Oui, le président pousse au maximum le mythe gaullien qui veut qu’une campagne présidentielle soit la rencontre entre un homme et le peuple. Seulement la difficulté pour un candidat sortant, c’est que ce moment magique, la rencontre, cette première fois, a déjà eu lieu. On ne la recrée pas ! Tous les conseillers conjugaux vous déconseilleront de retourner avec votre conjoint sur les lieux de votre voyage de noces pour vos dix ans de mariage (même cinq ans)… très mauvaise idée ! En ce moment (à en croire les sondages mais aussi ce que l’on appelle les remontées de terrains des élus locaux de la majorité) cette histoire de rencontre entre Nicolas Sarkozy et les Français c’est de l’histoire ancienne. Très ancienne ! Il faut donc jouer autre chose. Quand un vieux couple (continuons à filer cette métaphore…) veut éviter de se séparer, il faut que l’un des deux, (celui qui veut le plus rester) dise à l’autre : « Bon, ok à partir de maintenant, je me calme, je ne décide plus de tout, je t’écoute, promis, juré ». C’est ce que tente de faire Nicolas Sarkozy avec cette idée de redonner la parole au peuple. « Chaque fois qu’il y aura un blocage, je ferai trancher le peuple français ». C’est une façon tout à fait classique de tenter de reprendre le pouvoir en feignant de le céder. C’est, en réalité dans la grande tradition bonapartiste, reprise par le gaullisme, la tradition plébiscitaire. Il y a toujours une petite dose de « 2 décembre » dans l’idée de réélection placée sous le signe du lien direct entre le peuple et son dirigeant.
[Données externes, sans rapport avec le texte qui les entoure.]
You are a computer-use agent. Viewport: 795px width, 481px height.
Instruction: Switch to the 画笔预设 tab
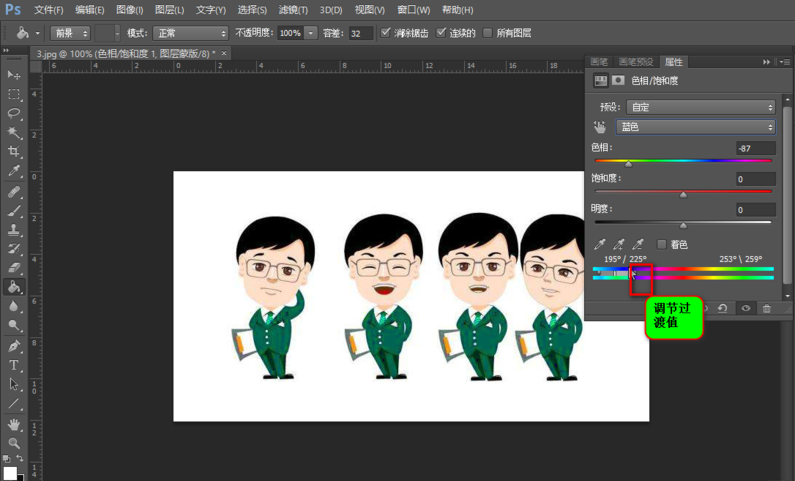click(637, 62)
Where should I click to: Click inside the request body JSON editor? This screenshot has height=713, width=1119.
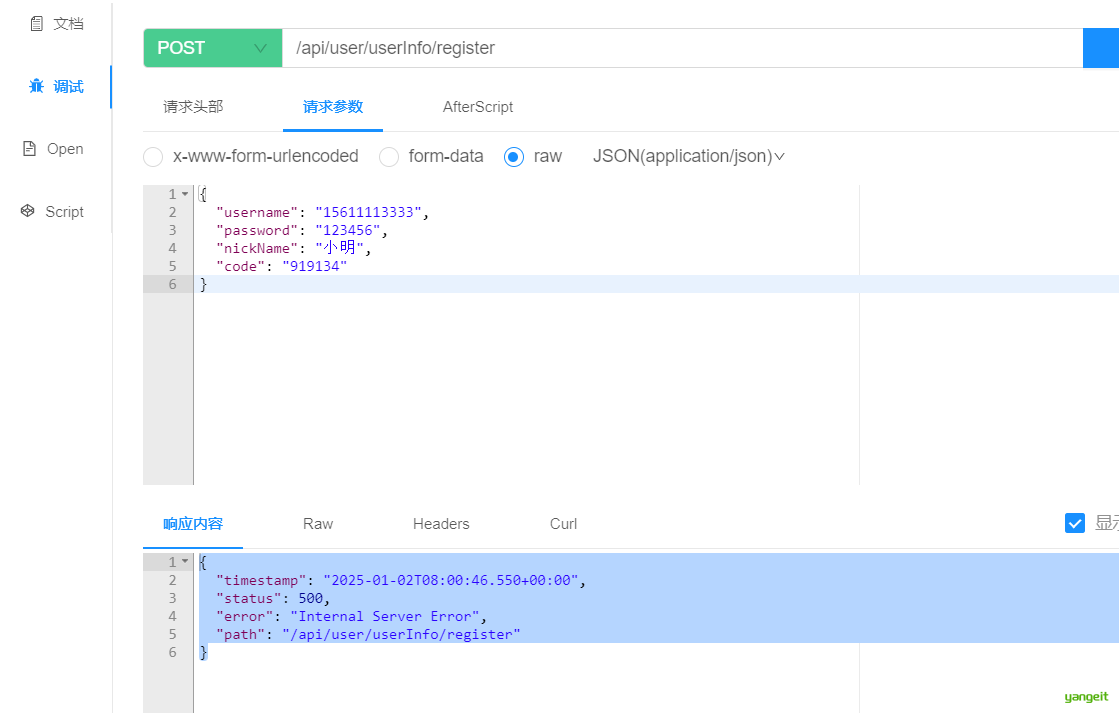tap(526, 335)
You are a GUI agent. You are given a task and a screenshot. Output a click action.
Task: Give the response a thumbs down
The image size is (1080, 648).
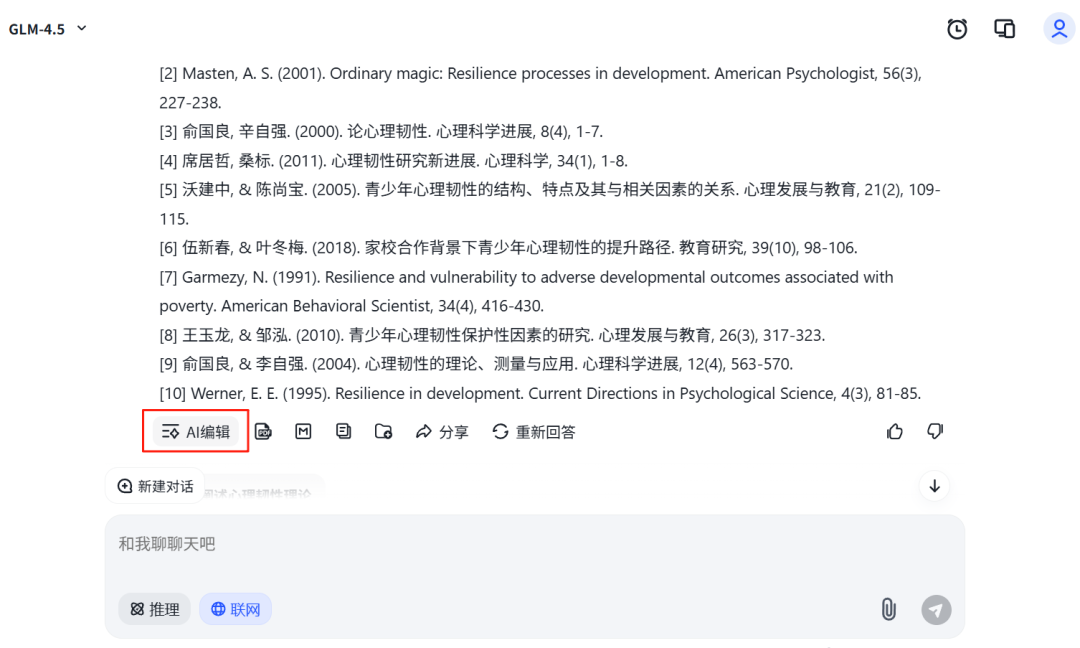click(x=935, y=431)
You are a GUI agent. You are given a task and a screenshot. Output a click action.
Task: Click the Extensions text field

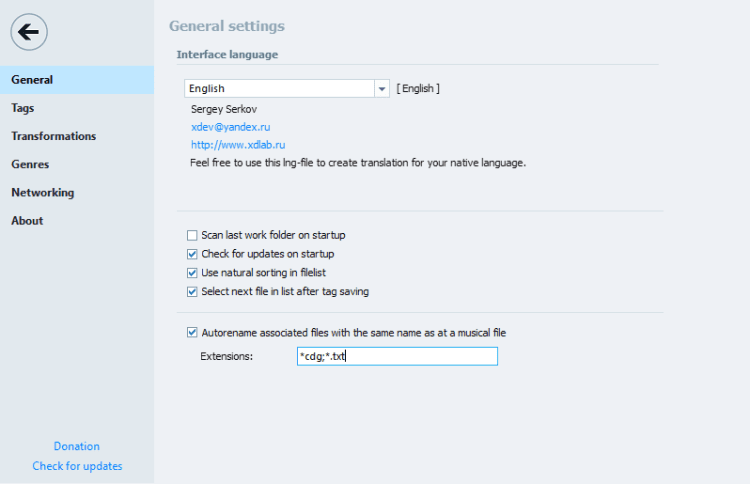point(396,356)
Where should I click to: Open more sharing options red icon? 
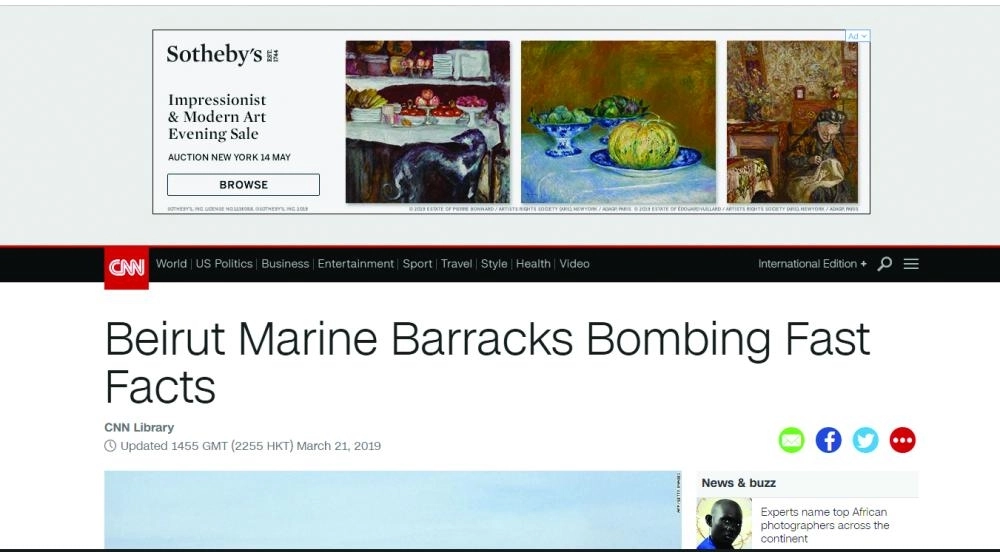tap(902, 440)
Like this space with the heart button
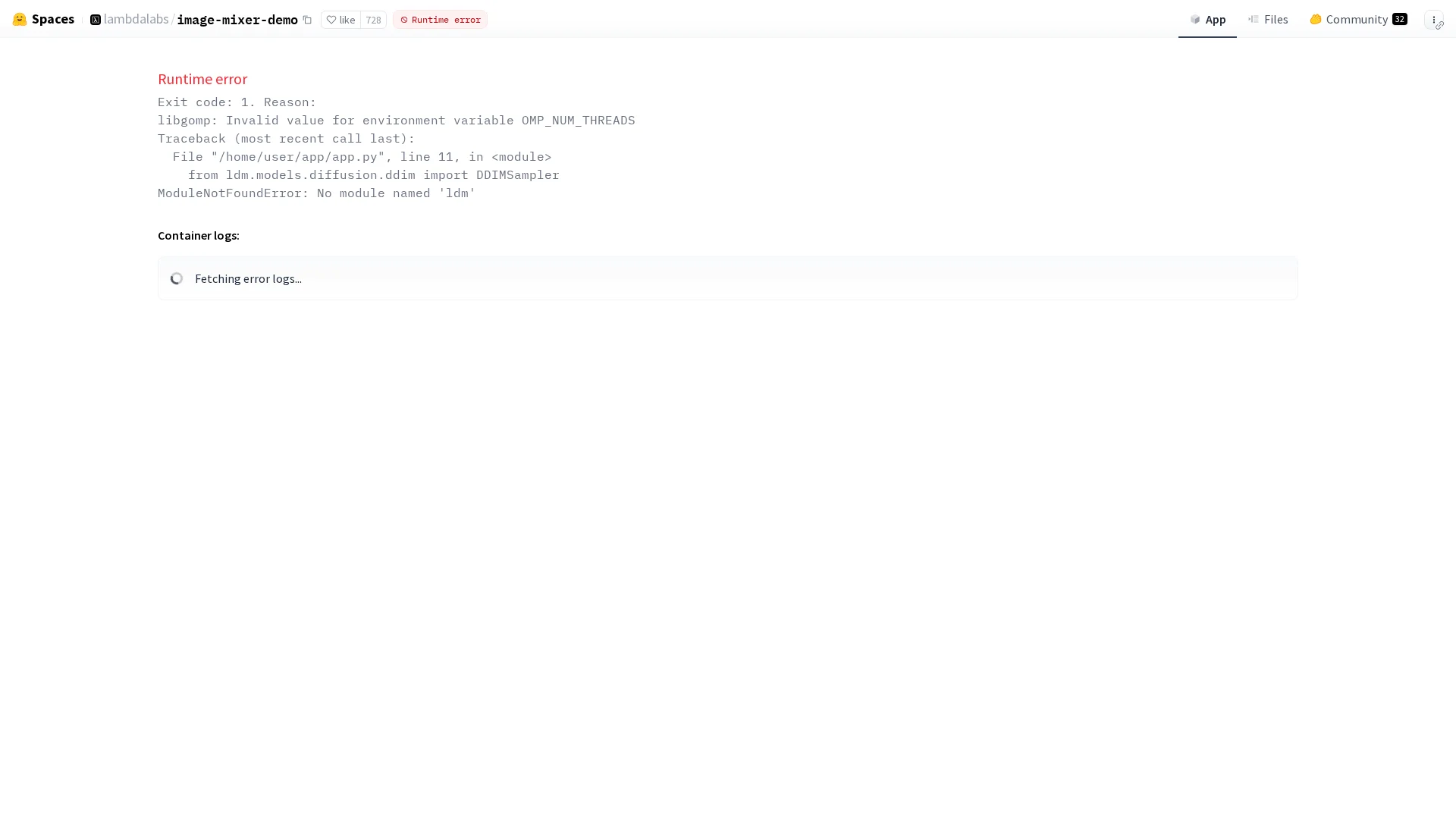The height and width of the screenshot is (819, 1456). click(340, 20)
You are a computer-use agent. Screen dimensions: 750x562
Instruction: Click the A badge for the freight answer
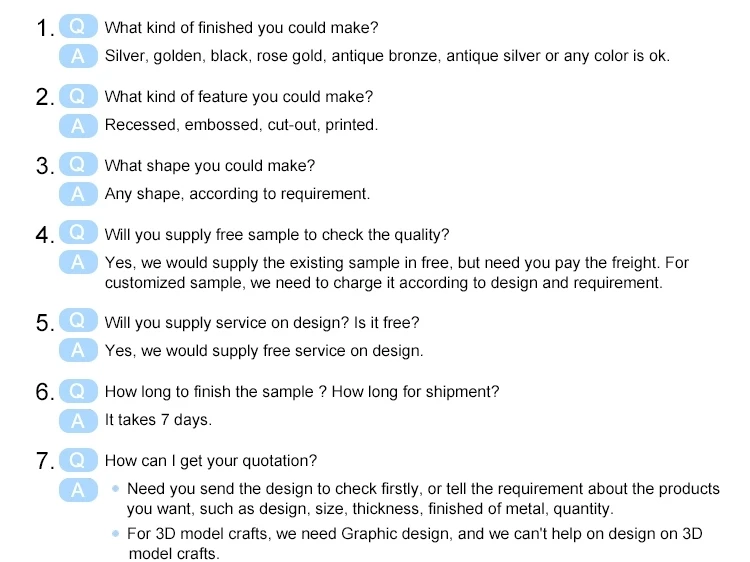(x=78, y=263)
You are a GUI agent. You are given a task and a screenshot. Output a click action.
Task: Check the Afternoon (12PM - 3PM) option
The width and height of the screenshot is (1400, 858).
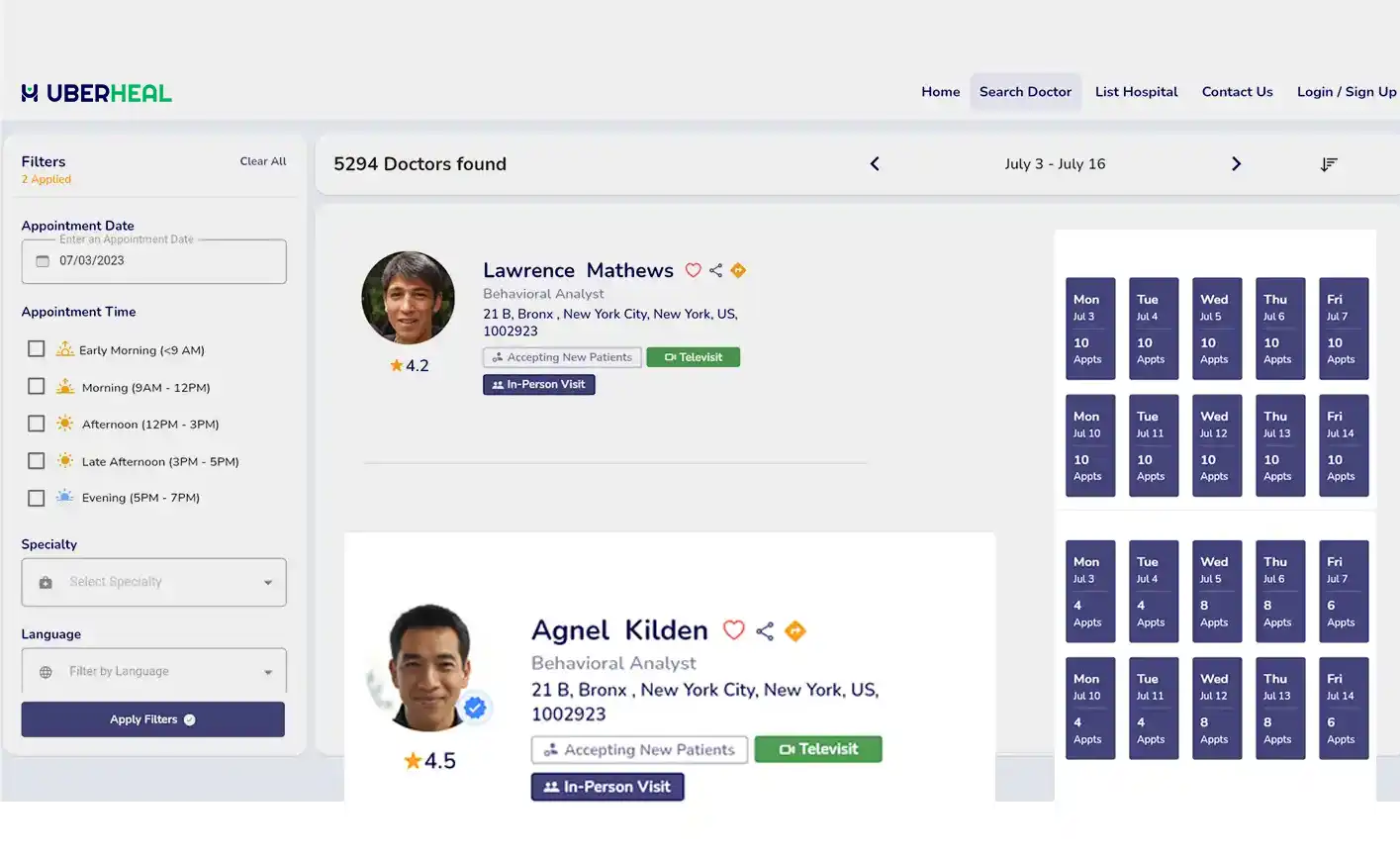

Nicolas Sarkozy parle aussi de passer outre les corps intermédiaires en multipliant, s’il le faut, les référendums.

Oui et le contournement des corps intermédiaires, la relation directe président/peuple c’est l’une des définitions du populisme selon le sociologue Pierre-André Taguieff. Le populisme ainsi défini n’est d’ailleurs pas forcément un concept négatif ou anti-démocratique. Il y a des moments dans la vie d’une Nation où la technostructure, les pouvoirs locaux, les partis, les médias, le pouvoir économique, enkystent la possibilité de réformes et font écran entre le peuple et ses représentants. Dans ces moments là, à la fin de la Quatrième République par exemple, il est légitime que, d’une certaine façon, les élus et ceux qui espèrent l’être cherchent des moyens de se reconnecter avec le peuple. Sommes-nous dans une de ces périodes ? Il y a bien une crise du politique et de la représentation. Le Pen, Mélenchon, Bayrou, Hollande… et maintenant Sarkozy, tentent d’y répondre chacun à leur façon. Ils sont chacun, alternativement, accusés de populisme. Mais l’idée spécifique de Nicolas Sarkozy de cibler explicitement les corps intermédiaires doit conduire à définir ce que sont ces corps intermédiaires : les syndicats, la presse, les élus locaux, les militants, le monde associatif, la Cour des comptes… Au-delà du slogan, il sera bien difficile à celui qui veut court-circuiter les « corps intermédiaires » de les nommer un par un. On s’apercevra alors que ce sont ceux qui, souvent, font vivre la démocratie au jour le jour et localement. Et puis rappelons-nous que dans L'Esprit des Lois , pour Montesquieu les corps intermédiaires sont les garants de la liberté qui permettent à l'individu de ne pas se retrouver seul face au monarque.